Es ist der Sommer 2006. Fragt man die Menschen in Deutschland, was sie mit dem Sommer 2006 verbinden, würden vermutlich einige antworten: die Fußball-WM im eigenen Land. Vier Wochen, in denen gefühlt 80 Mio. auf ein Sommermärchen hofften und davon träumten, im eigenen Land Weltmeister zu werden. Mit Hoffnungen und Träumen ist das allerdings so eine Sache. Sie animieren uns, ermutigen und beflügeln uns – auf der einen Seite. Gleichzeitig können sie uns in den Abgrund reißen, wenn sie platzen. Das klingt sehr pathetisch und passt daher gut zu Christoph Kramers Debütroman Das Leben fing im Sommer an.

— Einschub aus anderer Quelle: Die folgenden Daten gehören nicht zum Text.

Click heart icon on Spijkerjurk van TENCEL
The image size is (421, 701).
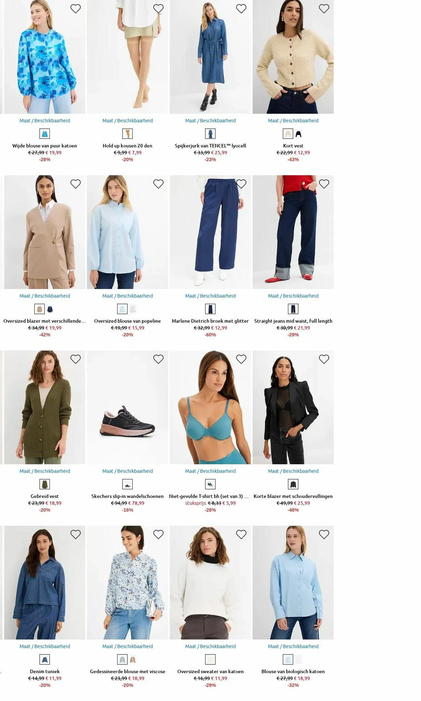tap(241, 9)
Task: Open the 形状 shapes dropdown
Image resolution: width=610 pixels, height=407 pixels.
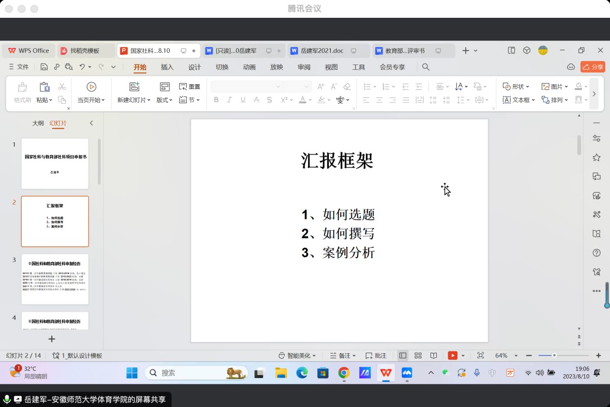Action: [x=516, y=87]
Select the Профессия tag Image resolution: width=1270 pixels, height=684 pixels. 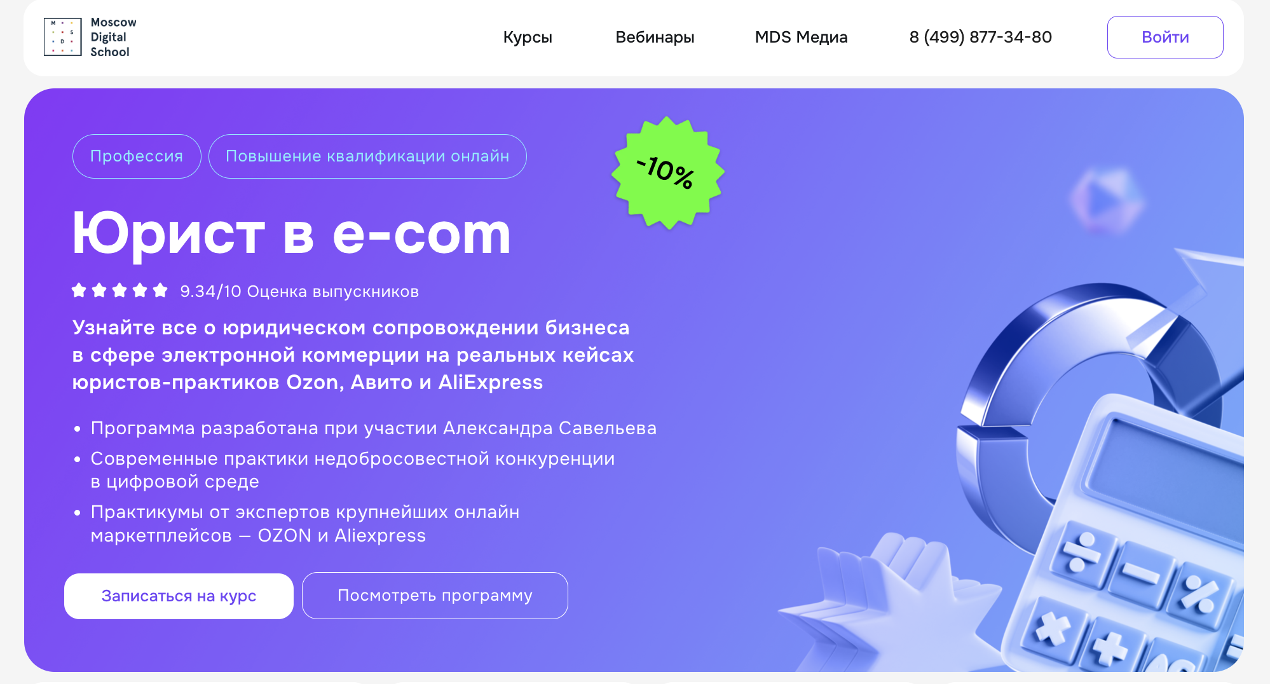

An dem 1991 in Solingen geborenen Kramer kommt man in Deutschland nicht so leicht vorbei. 2014 wurde er mit der deutschen Nationalmannschaft in Brasilien Weltmeister, er ist als Fußballexperte für das ZDF sowie Prime Video tätig, weswegen er in der Fußballblase dem Großteil bekannt sein sollte. Auch abseits des Platzes dürften ihn ein paar kennen, denn seine sympathische und für einen Fußballer eher unkonventionelle Art eilt dem wortgewandten Mann mit den markant einprägsamen blauen Augen voraus. Ein Video, in welchem er letztes Jahr seinen Abschied von seinem langjährigen Verein Borussia Mönchengladbach und damit auch vom Profifußball bekannt gab, verbreitete sich weitläufig, da Kramer in diesem öffentlich weinte und als Mann Gefühle zeigte – in der maskulin geprägten Welt des Männerfußballs eine Seltenheit. Kramer stand als Fußballer zu seinen Emotionen und tut es auch als Autor.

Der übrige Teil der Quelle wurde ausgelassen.